Raw data Start Marker
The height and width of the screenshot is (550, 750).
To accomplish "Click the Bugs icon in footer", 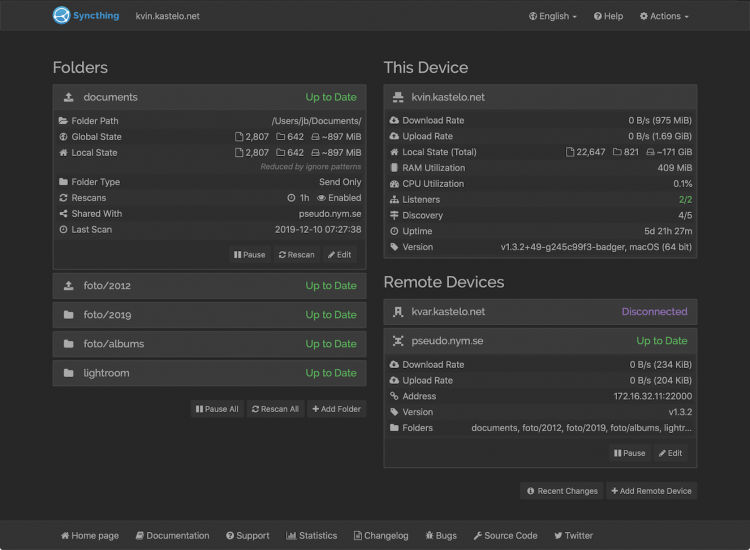I will 430,536.
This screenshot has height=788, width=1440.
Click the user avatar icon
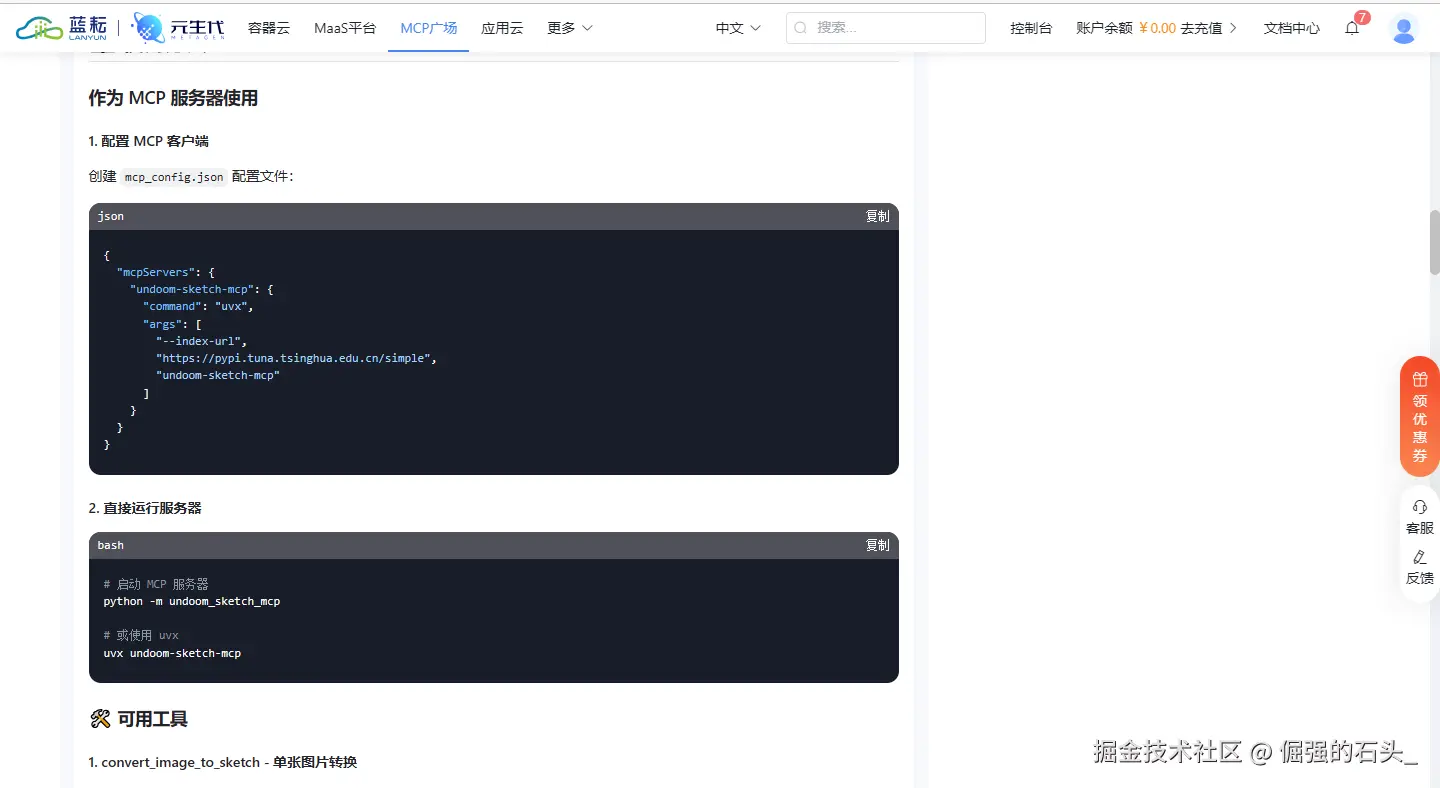[1404, 29]
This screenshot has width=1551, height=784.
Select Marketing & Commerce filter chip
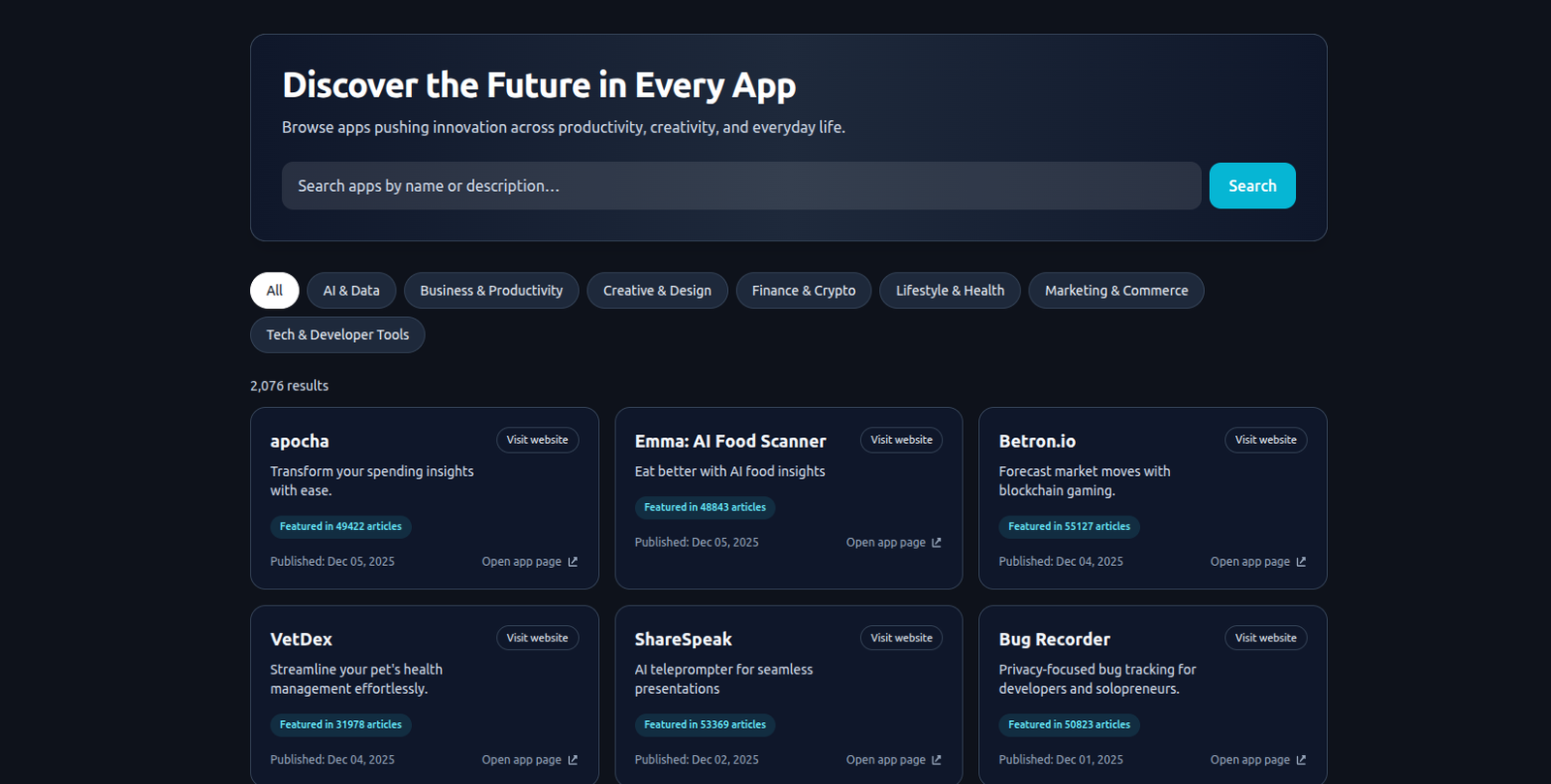(1116, 291)
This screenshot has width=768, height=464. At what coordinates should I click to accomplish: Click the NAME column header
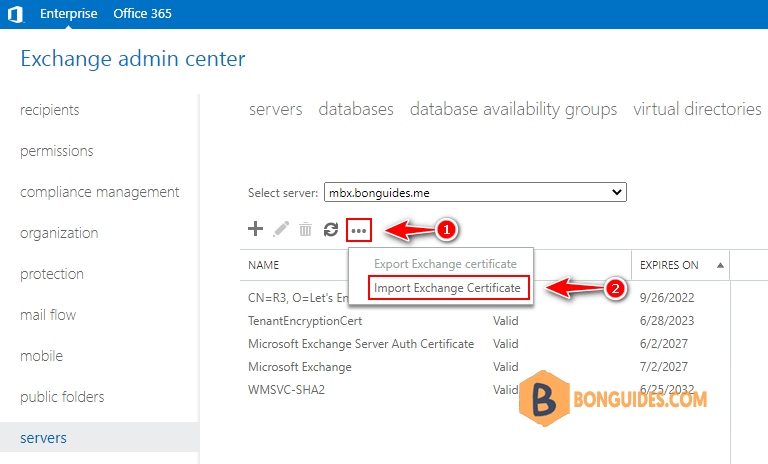click(264, 265)
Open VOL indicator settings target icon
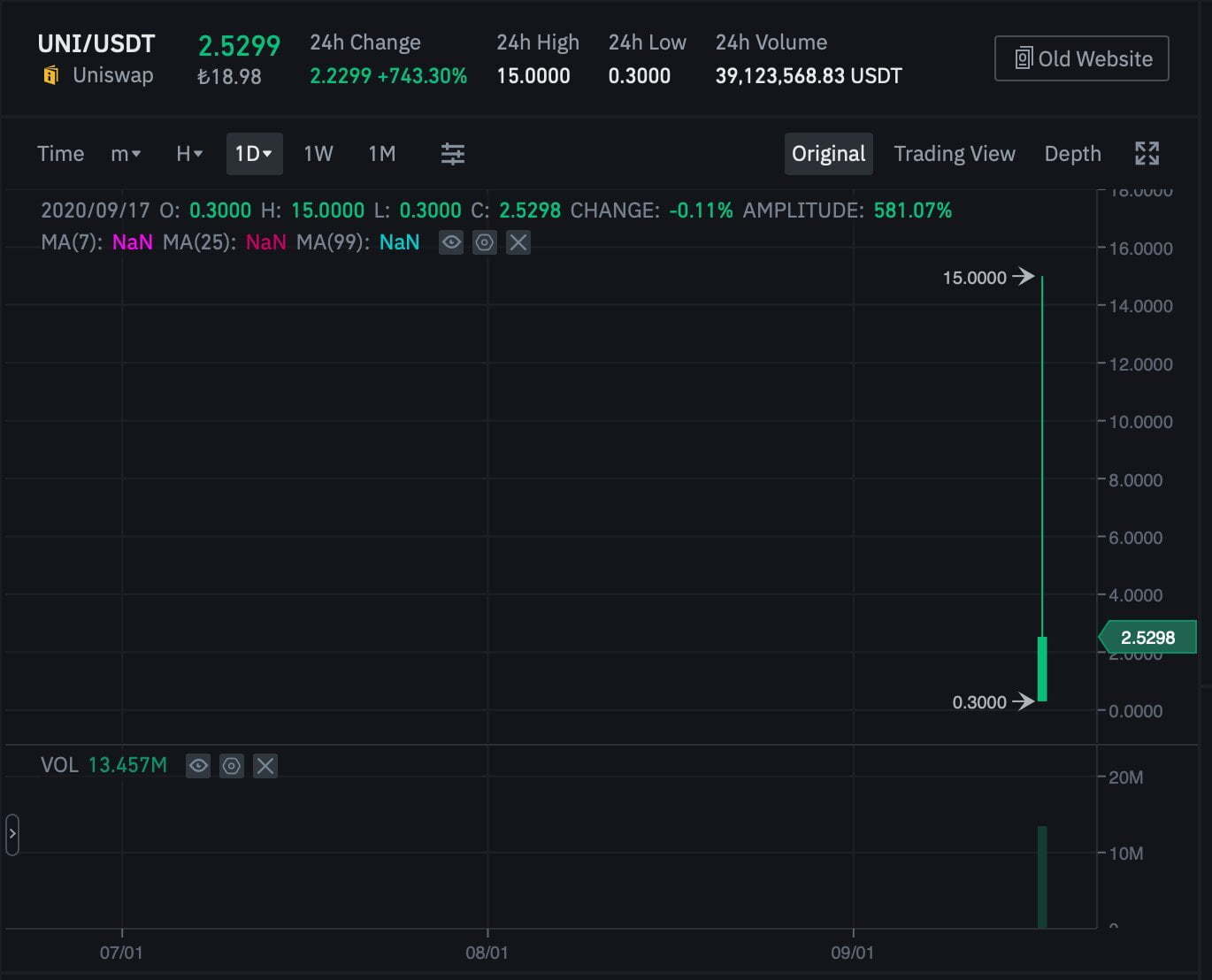This screenshot has height=980, width=1212. (x=232, y=766)
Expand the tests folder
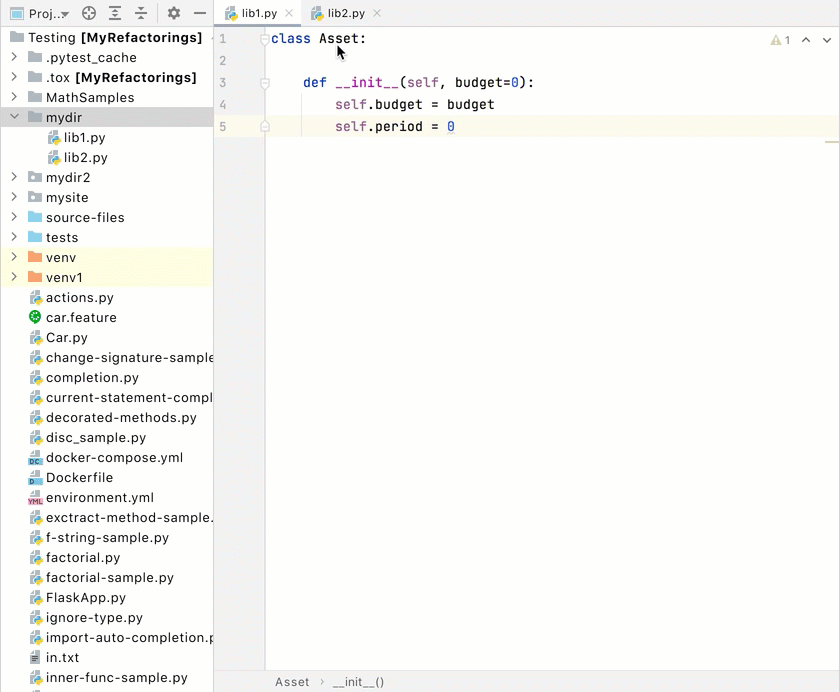The image size is (840, 692). click(14, 237)
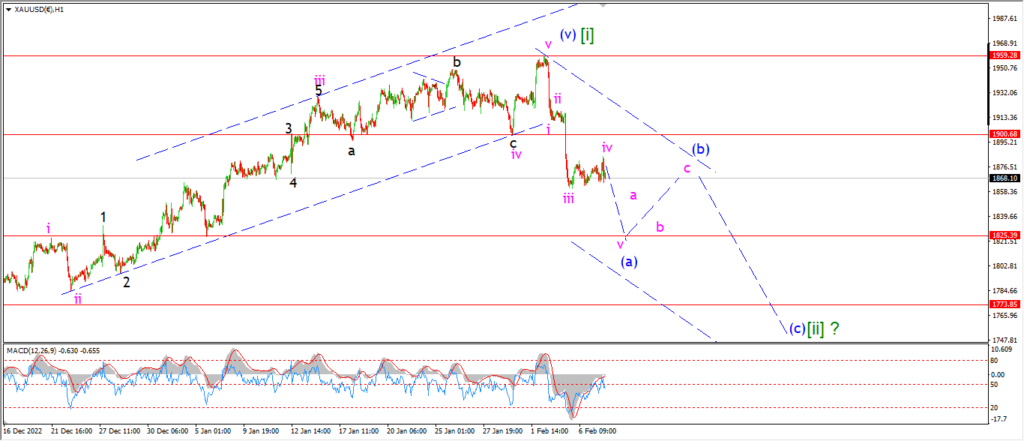Select the chart shift triangle marker at top
1024x441 pixels.
602,5
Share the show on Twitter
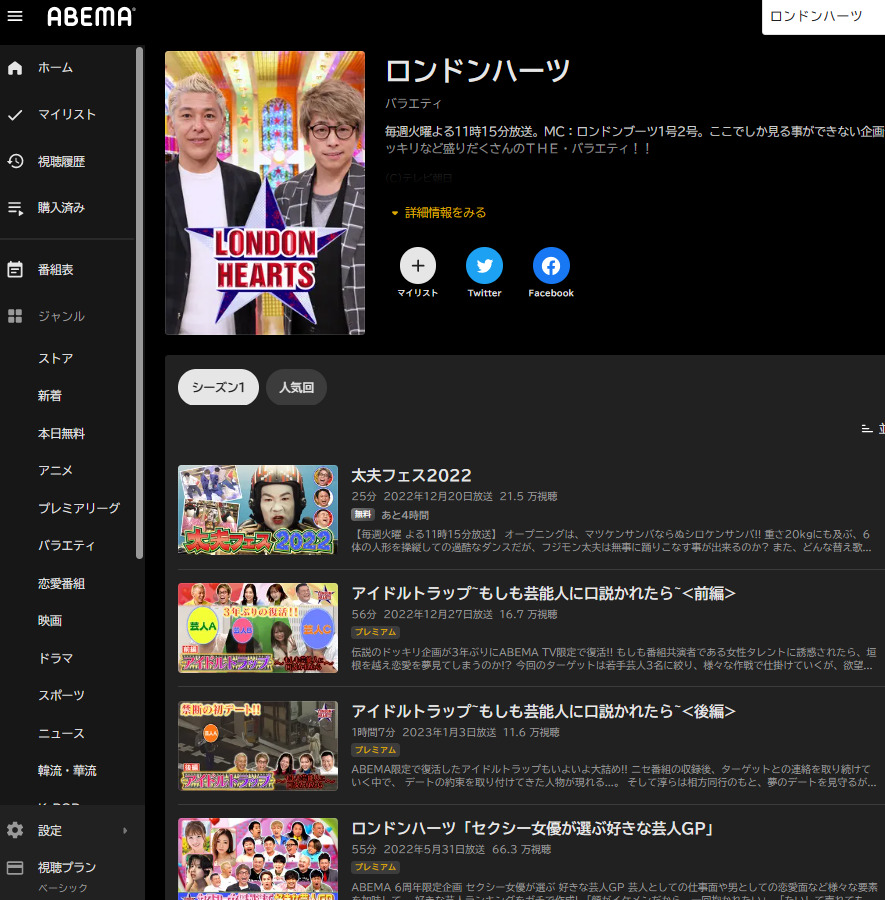Screen dimensions: 885x900 point(484,266)
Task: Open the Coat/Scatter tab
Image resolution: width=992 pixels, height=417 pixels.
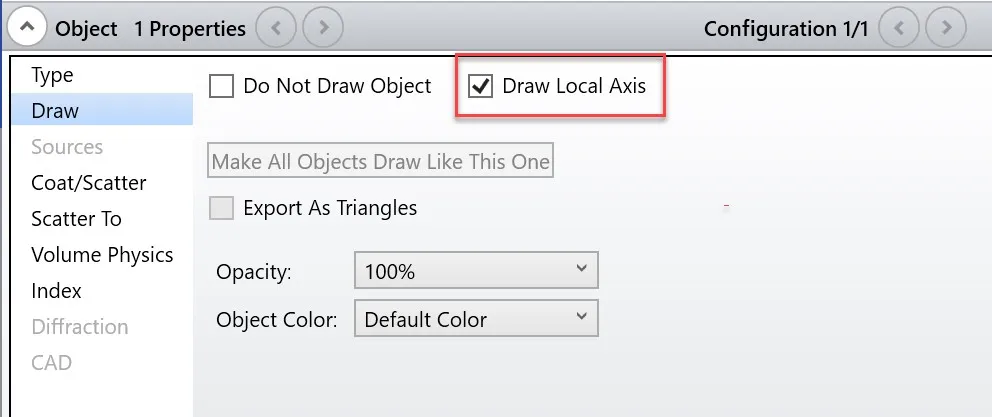Action: (x=89, y=183)
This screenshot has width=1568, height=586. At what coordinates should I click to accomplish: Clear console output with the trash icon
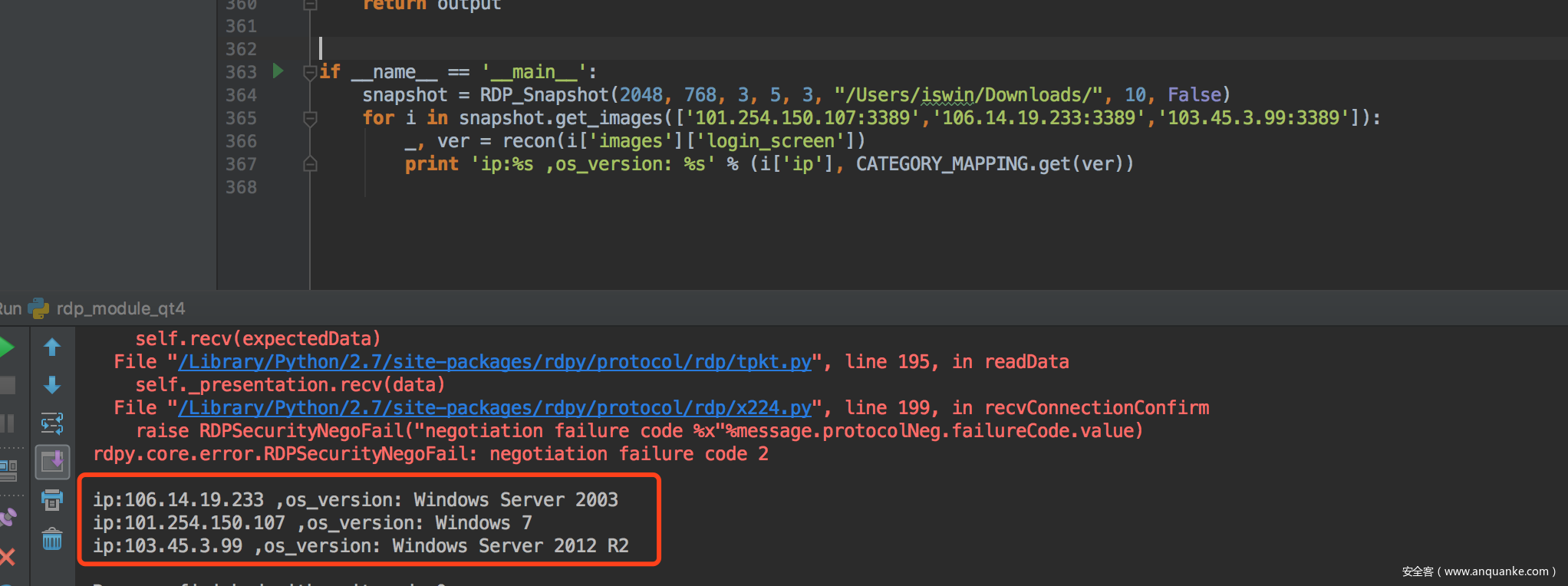click(52, 539)
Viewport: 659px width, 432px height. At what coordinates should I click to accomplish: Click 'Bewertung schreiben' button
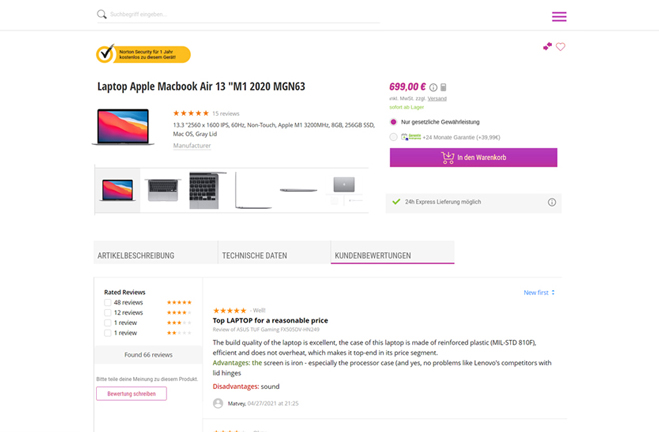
Raw data End Marker
** Problem description **
Using the records above, extract exactly and only the lines from the one with "Open VOL indicator settings target icon" through the final line, inclusive, leaving out pictures.

** Output below **
Open VOL indicator settings target icon
This screenshot has height=980, width=1212. (x=232, y=766)
Expand the tests folder
The image size is (840, 692). click(14, 237)
Select the chart shift triangle marker at top
1024x441 pixels.
602,5
Share the show on Twitter
Screen dimensions: 885x900 point(484,266)
Task: Open the Coat/Scatter tab
Image resolution: width=992 pixels, height=417 pixels.
Action: (x=89, y=183)
This screenshot has width=1568, height=586. At what coordinates should I click to accomplish: Clear console output with the trash icon
click(52, 539)
Viewport: 659px width, 432px height. At what coordinates should I click to accomplish: Click 'Bewertung schreiben' button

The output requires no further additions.